Okay, so there it is. Turning Red is about periods and the changes that accompany them. But it’s also a lot more. It’s a study of adolescence in Toronto in the early noughties. A trip down family lane. It’s a loud reminder that it’s okay to be weird and different. But most of all, it’s a big fat lie about the size of red pandas.
Seriously, has anyone at Pixar actually seen a red panda? I have. They’re the size of a stretched terrier (which we’ve all seen of course.) They’re not big enough to destroy schools or stadiums, and they definitely shouldn’t represent strong emotion. They seem chill.

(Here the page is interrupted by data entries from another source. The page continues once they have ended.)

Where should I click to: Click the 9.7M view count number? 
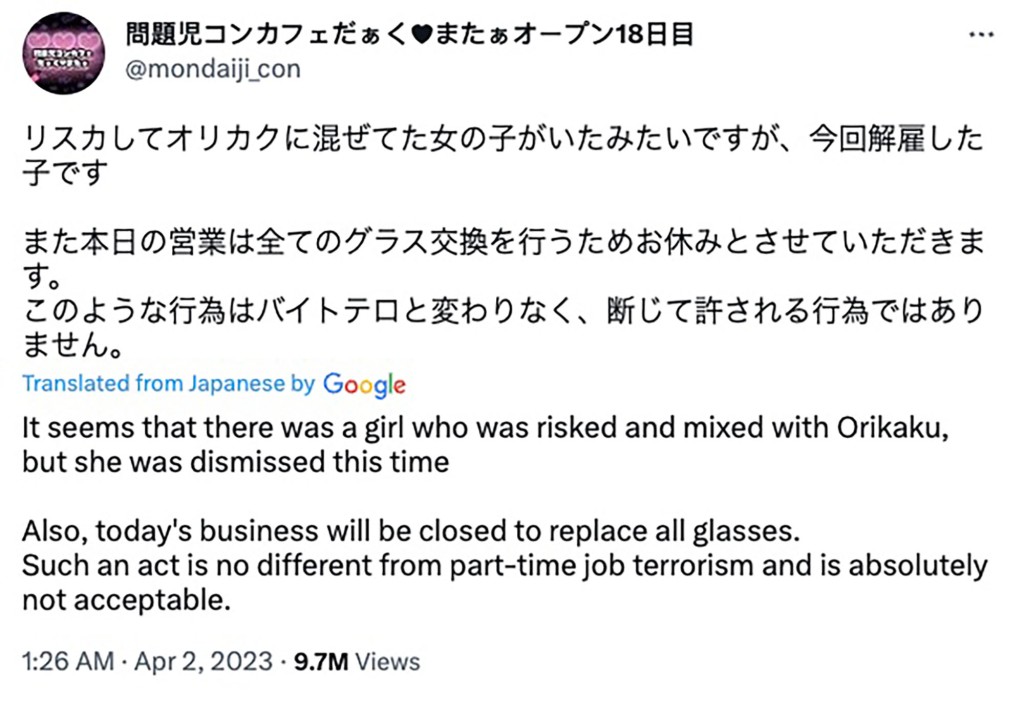tap(319, 661)
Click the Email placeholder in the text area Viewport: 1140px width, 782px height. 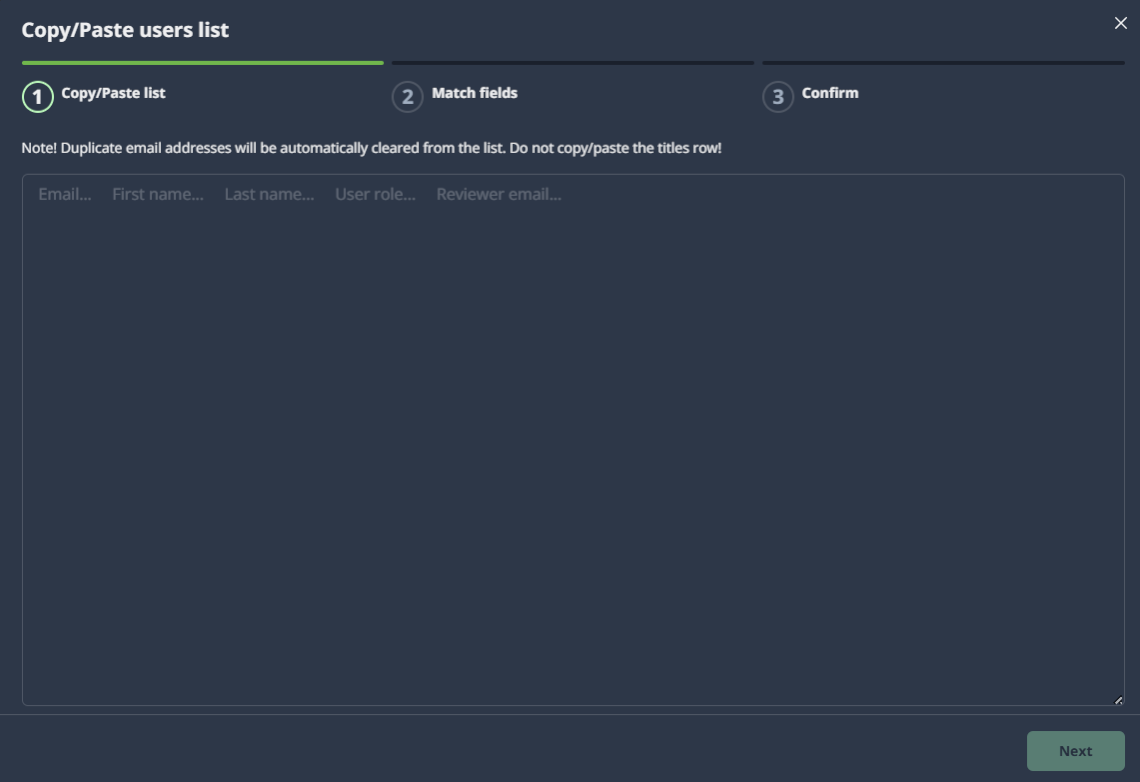[65, 194]

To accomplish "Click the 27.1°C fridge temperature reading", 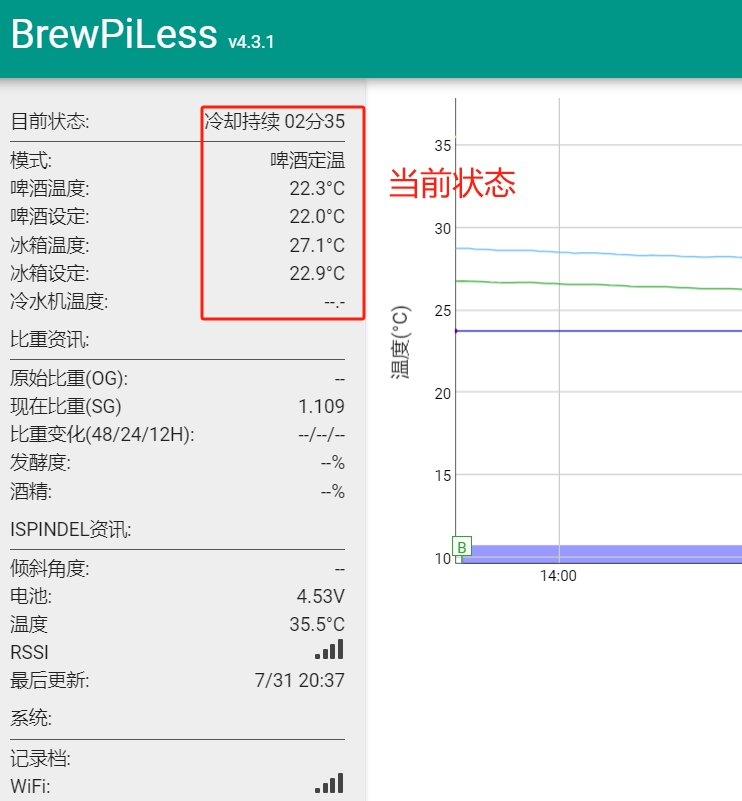I will click(x=317, y=245).
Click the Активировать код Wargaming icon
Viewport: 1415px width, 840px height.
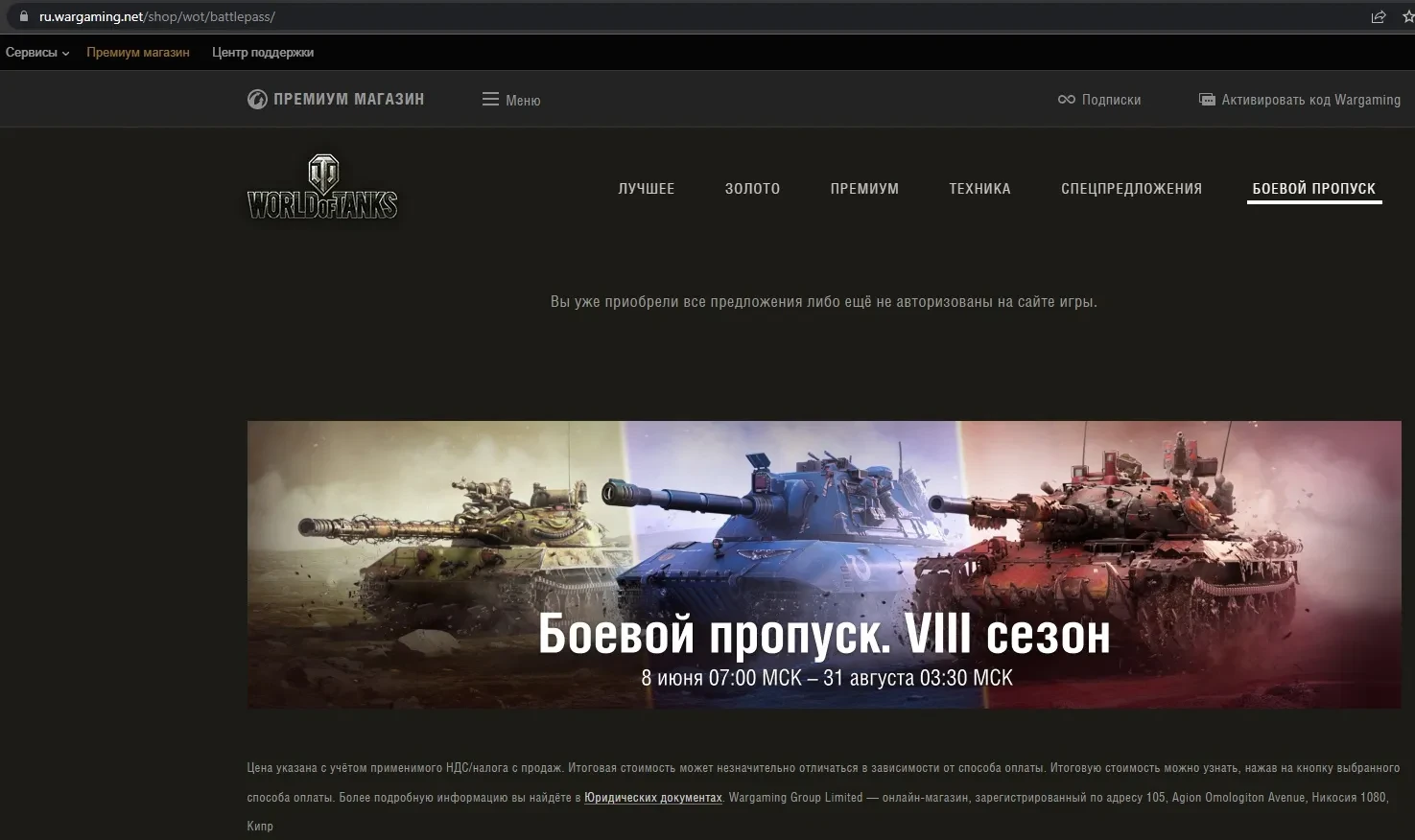[1207, 100]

Anyway, now that’s out of my hair, what’s the film actually like? Well, a cornetto. It’s inoffensive and pleasant. You won’t find many people that don’t like cornetti (yes, that’s the plural), but equally, nobody lives or dies for them. They exist, and we’re all reasonably chuffed about it.
But this is Pixar we’re talking about – wizards of playing heartstrings like a xylophone. And when you compare Turning Red to some of their classics like Up or Inside Out, the only emotion I can muster up is disappointment.

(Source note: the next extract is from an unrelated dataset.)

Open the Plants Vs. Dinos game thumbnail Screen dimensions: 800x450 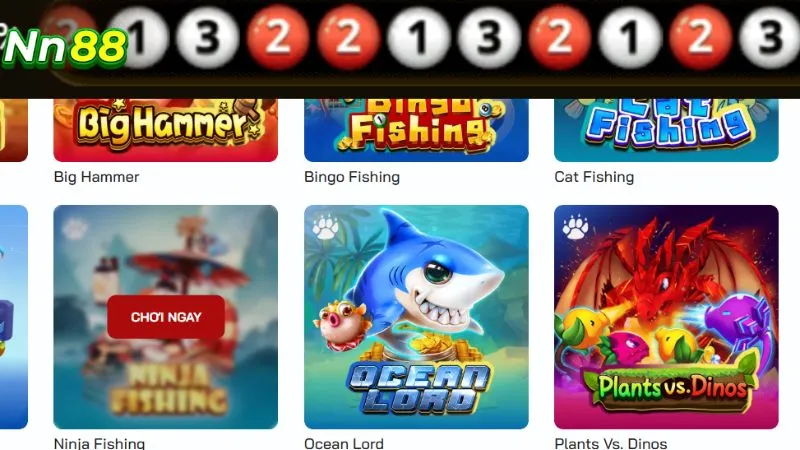tap(666, 317)
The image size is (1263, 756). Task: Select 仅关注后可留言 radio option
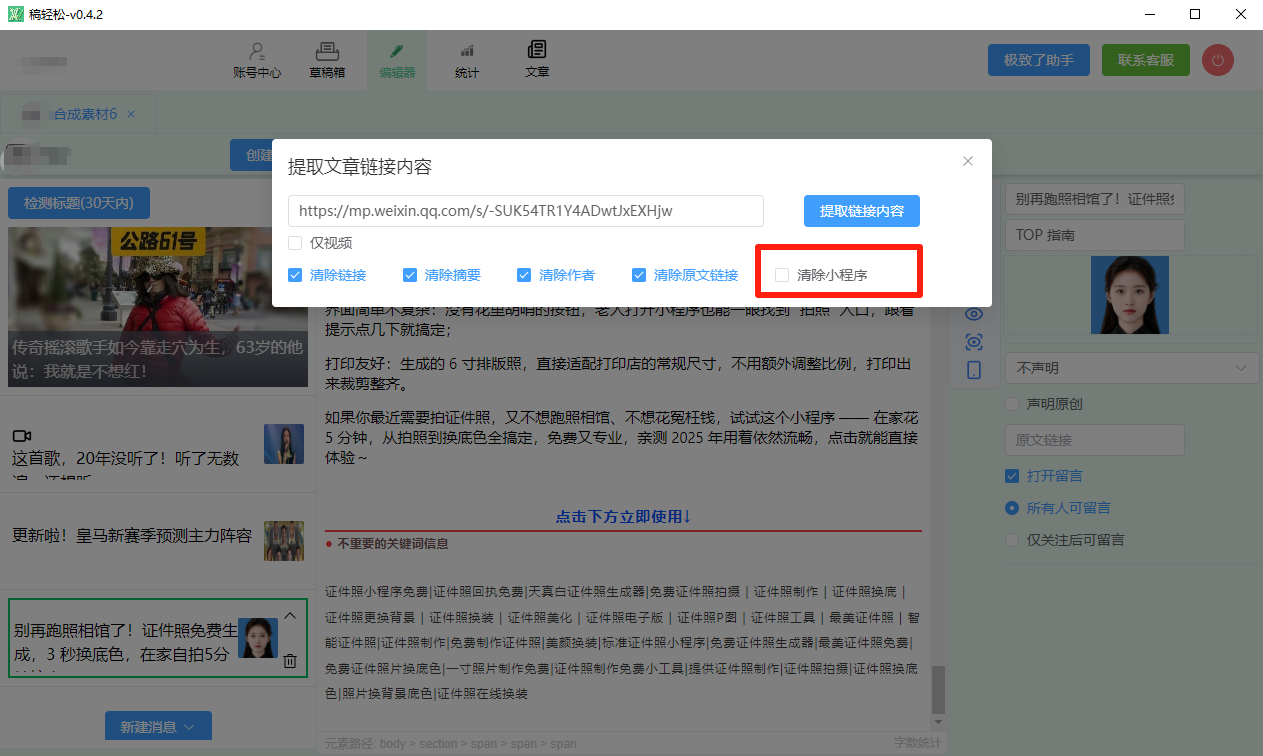(x=1012, y=540)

That’s not because this is a bad film. Far from it, you’ll have a reasonably good time. It’s just that Pixar are basically spellcasters when it comes to sounding the right emotional notes, so a melting ice-cream doesn’t cut it.
It follows the story of Mei, a Chinese-Canadian girl who just got her first period. A trying moment, so I’m told. But poor Mei now also has to contend with the fact that she turns into a wardrobe-sized red panda whenever she gets emotional.
This, on top of an overbearing Mother that detests boy bands and ‘gyrating’, pushes hormonal Mei to the limit throughout the film.
Certainly, an interesting premise, and Pixar deserves credit for spotlighting a horrendously under-represented topic – menstruation. But the studio’s emotion dispenser was a bit stingy with its serving here. There isn’t the trademark light Pixar humour, nor did I find the characters particularly engaging.
The exceptions to this were some of the touching final scenes between Mei and her mother, which I won’t spoil here, but were handled sensitively and made me well up a bit.
And it would be remiss of me not to mention the impressive visual quality Pixar have achieved here. Every hair on the red panda’s body is so crisply rendered you’d feel toasty just looking at it. And the scenes that get a little mystical are a visual feast, with Asian-infused colours and striking lighting effects dancing on the screen.
But the trouble for Pixar is that when one of the world’s most mighty wizards conjures up a cornetto, nice though it may be, you can’t help but feel a little dissatisfied.